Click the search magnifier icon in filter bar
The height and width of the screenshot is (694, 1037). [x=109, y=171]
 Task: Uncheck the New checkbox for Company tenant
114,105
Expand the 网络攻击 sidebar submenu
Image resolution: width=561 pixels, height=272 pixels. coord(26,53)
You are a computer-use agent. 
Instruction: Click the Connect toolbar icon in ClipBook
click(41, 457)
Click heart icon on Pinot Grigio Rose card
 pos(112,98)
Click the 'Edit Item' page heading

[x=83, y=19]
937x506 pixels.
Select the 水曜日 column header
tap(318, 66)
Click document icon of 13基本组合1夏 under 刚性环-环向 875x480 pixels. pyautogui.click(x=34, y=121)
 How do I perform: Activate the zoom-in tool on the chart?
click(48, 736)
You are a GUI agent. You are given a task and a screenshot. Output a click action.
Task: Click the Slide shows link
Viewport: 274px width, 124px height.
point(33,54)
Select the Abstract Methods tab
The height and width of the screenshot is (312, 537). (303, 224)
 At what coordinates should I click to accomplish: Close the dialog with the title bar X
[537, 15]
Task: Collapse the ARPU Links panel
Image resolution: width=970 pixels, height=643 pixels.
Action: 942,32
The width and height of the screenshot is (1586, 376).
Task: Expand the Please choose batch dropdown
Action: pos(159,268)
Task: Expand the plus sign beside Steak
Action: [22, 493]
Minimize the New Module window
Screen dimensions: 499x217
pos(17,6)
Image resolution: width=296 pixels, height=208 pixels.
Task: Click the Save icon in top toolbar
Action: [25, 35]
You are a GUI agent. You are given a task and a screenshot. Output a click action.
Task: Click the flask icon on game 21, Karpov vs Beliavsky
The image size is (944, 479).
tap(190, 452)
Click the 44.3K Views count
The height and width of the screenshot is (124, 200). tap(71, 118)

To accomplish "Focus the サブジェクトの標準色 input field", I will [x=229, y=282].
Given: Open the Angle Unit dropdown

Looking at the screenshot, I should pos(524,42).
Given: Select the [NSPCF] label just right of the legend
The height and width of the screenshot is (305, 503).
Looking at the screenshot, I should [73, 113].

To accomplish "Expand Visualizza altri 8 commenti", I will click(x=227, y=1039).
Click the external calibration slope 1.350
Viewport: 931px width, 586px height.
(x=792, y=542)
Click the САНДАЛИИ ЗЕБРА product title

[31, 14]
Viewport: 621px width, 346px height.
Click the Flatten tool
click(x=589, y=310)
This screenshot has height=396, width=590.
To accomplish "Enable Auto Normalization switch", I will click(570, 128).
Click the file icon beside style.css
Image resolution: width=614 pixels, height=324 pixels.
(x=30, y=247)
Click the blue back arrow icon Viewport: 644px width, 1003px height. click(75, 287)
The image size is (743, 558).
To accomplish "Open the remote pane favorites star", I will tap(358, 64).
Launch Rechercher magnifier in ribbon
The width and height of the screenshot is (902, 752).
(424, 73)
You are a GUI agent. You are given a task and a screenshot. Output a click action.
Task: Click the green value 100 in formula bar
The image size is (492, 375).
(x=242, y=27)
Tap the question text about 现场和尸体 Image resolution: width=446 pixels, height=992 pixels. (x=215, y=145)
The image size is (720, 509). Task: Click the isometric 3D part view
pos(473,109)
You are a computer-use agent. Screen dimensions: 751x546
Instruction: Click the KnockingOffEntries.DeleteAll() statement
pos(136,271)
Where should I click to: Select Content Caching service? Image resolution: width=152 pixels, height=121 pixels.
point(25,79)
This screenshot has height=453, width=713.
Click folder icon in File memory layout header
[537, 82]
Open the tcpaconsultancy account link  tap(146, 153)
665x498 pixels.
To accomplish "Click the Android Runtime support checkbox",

▶ _What you will do_
Copy out all of the entries above word for word, keeping every line unchanged.

▶ _Solution to this task_
Click the search magnifier icon in filter bar
The height and width of the screenshot is (694, 1037). [x=109, y=171]
 Task: Uncheck the New checkbox for Company tenant
114,105
Expand the 网络攻击 sidebar submenu
Image resolution: width=561 pixels, height=272 pixels. coord(26,53)
You are a computer-use agent. 
Instruction: Click the Connect toolbar icon in ClipBook
click(41, 457)
Click heart icon on Pinot Grigio Rose card
 pos(112,98)
Click the 'Edit Item' page heading

[x=83, y=19]
937x506 pixels.
Select the 水曜日 column header
tap(318, 66)
Click document icon of 13基本组合1夏 under 刚性环-环向 875x480 pixels. pyautogui.click(x=34, y=121)
 How do I perform: Activate the zoom-in tool on the chart?
click(48, 736)
You are a GUI agent. You are given a task and a screenshot. Output a click action.
Task: Click the Slide shows link
Viewport: 274px width, 124px height.
point(33,54)
Select the Abstract Methods tab
The height and width of the screenshot is (312, 537). (303, 224)
 At what coordinates should I click to accomplish: Close the dialog with the title bar X
[537, 15]
Task: Collapse the ARPU Links panel
Image resolution: width=970 pixels, height=643 pixels.
Action: 942,32
The width and height of the screenshot is (1586, 376).
Task: Expand the Please choose batch dropdown
Action: pos(159,268)
Task: Expand the plus sign beside Steak
Action: [22, 493]
Minimize the New Module window
Screen dimensions: 499x217
pos(17,6)
Image resolution: width=296 pixels, height=208 pixels.
Task: Click the Save icon in top toolbar
Action: [25, 35]
You are a GUI agent. You are given a task and a screenshot. Output a click action.
Task: Click the flask icon on game 21, Karpov vs Beliavsky
The image size is (944, 479).
tap(190, 452)
Click the 44.3K Views count
The height and width of the screenshot is (124, 200). tap(71, 118)

To accomplish "Focus the サブジェクトの標準色 input field", I will [x=229, y=282].
Given: Open the Angle Unit dropdown

Looking at the screenshot, I should pos(524,42).
Given: Select the [NSPCF] label just right of the legend
The height and width of the screenshot is (305, 503).
Looking at the screenshot, I should [73, 113].

To accomplish "Expand Visualizza altri 8 commenti", I will click(x=227, y=1039).
Click the external calibration slope 1.350
Viewport: 931px width, 586px height.
(x=792, y=542)
Click the САНДАЛИИ ЗЕБРА product title

[31, 14]
Viewport: 621px width, 346px height.
Click the Flatten tool
click(x=589, y=310)
This screenshot has height=396, width=590.
To accomplish "Enable Auto Normalization switch", I will click(570, 128).
Click the file icon beside style.css
Image resolution: width=614 pixels, height=324 pixels.
(x=30, y=247)
Click the blue back arrow icon Viewport: 644px width, 1003px height. click(75, 287)
The image size is (743, 558).
To accomplish "Open the remote pane favorites star", I will tap(358, 64).
Launch Rechercher magnifier in ribbon
The width and height of the screenshot is (902, 752).
(424, 73)
You are a GUI agent. You are given a task and a screenshot. Output a click action.
Task: Click the green value 100 in formula bar
The image size is (492, 375).
(x=242, y=27)
Tap the question text about 现场和尸体 Image resolution: width=446 pixels, height=992 pixels. (x=215, y=145)
The image size is (720, 509). Task: Click the isometric 3D part view
pos(473,109)
You are a computer-use agent. Screen dimensions: 751x546
Instruction: Click the KnockingOffEntries.DeleteAll() statement
pos(136,271)
Where should I click to: Select Content Caching service? Image resolution: width=152 pixels, height=121 pixels.
point(25,79)
This screenshot has height=453, width=713.
Click folder icon in File memory layout header
[537, 82]
Open the tcpaconsultancy account link  tap(146, 153)
665x498 pixels.
To accomplish "Click the Android Runtime support checkbox",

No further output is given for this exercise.